Stored data entries:
--

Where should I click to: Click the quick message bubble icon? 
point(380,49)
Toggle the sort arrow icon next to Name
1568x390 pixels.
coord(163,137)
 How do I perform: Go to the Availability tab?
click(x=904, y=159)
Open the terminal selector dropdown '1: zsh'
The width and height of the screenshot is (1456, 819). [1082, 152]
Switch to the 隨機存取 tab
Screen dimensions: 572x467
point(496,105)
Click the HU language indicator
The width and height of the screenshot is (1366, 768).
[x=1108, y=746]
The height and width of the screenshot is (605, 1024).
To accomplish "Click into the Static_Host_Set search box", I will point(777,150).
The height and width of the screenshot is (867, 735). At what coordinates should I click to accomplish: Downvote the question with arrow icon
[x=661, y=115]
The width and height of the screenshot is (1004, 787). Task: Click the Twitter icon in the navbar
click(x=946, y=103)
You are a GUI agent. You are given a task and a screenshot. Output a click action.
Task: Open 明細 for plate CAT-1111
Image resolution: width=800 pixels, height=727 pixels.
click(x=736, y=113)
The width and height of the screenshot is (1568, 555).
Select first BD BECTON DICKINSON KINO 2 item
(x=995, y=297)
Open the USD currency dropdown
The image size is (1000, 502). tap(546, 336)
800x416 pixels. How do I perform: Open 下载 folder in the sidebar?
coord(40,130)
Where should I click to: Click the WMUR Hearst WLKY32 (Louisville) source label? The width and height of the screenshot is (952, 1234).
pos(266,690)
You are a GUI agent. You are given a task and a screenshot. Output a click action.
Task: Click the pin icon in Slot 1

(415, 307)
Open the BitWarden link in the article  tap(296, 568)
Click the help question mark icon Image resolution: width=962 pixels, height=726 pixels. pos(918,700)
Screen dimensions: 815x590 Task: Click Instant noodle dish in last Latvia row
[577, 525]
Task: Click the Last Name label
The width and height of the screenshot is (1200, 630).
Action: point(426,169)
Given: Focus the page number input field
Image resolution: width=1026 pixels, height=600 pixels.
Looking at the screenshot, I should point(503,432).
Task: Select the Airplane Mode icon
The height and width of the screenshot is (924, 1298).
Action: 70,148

--

Write out all of the material again, substituting "Screenshot size" for every occurrence of "Image resolution" and leaving everything else unchanged.

Where should I click to: Click the quick message bubble icon? 
point(380,49)
Toggle the sort arrow icon next to Name
1568x390 pixels.
coord(163,137)
 How do I perform: Go to the Availability tab?
click(x=904, y=159)
Open the terminal selector dropdown '1: zsh'
The width and height of the screenshot is (1456, 819). [1082, 152]
Switch to the 隨機存取 tab
Screen dimensions: 572x467
point(496,105)
Click the HU language indicator
The width and height of the screenshot is (1366, 768).
[x=1108, y=746]
The height and width of the screenshot is (605, 1024).
To accomplish "Click into the Static_Host_Set search box", I will point(777,150).
The height and width of the screenshot is (867, 735). At what coordinates should I click to accomplish: Downvote the question with arrow icon
[x=661, y=115]
The width and height of the screenshot is (1004, 787). Task: Click the Twitter icon in the navbar
click(x=946, y=103)
You are a GUI agent. You are given a task and a screenshot. Output a click action.
Task: Open 明細 for plate CAT-1111
Screenshot size: width=800 pixels, height=727 pixels.
click(x=736, y=113)
The width and height of the screenshot is (1568, 555).
Select first BD BECTON DICKINSON KINO 2 item
(x=995, y=297)
Open the USD currency dropdown
The image size is (1000, 502). tap(546, 336)
800x416 pixels. How do I perform: Open 下载 folder in the sidebar?
coord(40,130)
Where should I click to: Click the WMUR Hearst WLKY32 (Louisville) source label? The width and height of the screenshot is (952, 1234).
pos(266,690)
You are a GUI agent. You are given a task and a screenshot. Output a click action.
Task: Click the pin icon in Slot 1

(415, 307)
Open the BitWarden link in the article  tap(296, 568)
Click the help question mark icon Screenshot size: width=962 pixels, height=726 pixels. pos(918,700)
Screen dimensions: 815x590 Task: Click Instant noodle dish in last Latvia row
[577, 525]
Task: Click the Last Name label
The width and height of the screenshot is (1200, 630).
Action: point(426,169)
Given: Focus the page number input field
Screenshot size: width=1026 pixels, height=600 pixels.
Looking at the screenshot, I should point(503,432).
Task: Select the Airplane Mode icon
The height and width of the screenshot is (924, 1298).
Action: 70,148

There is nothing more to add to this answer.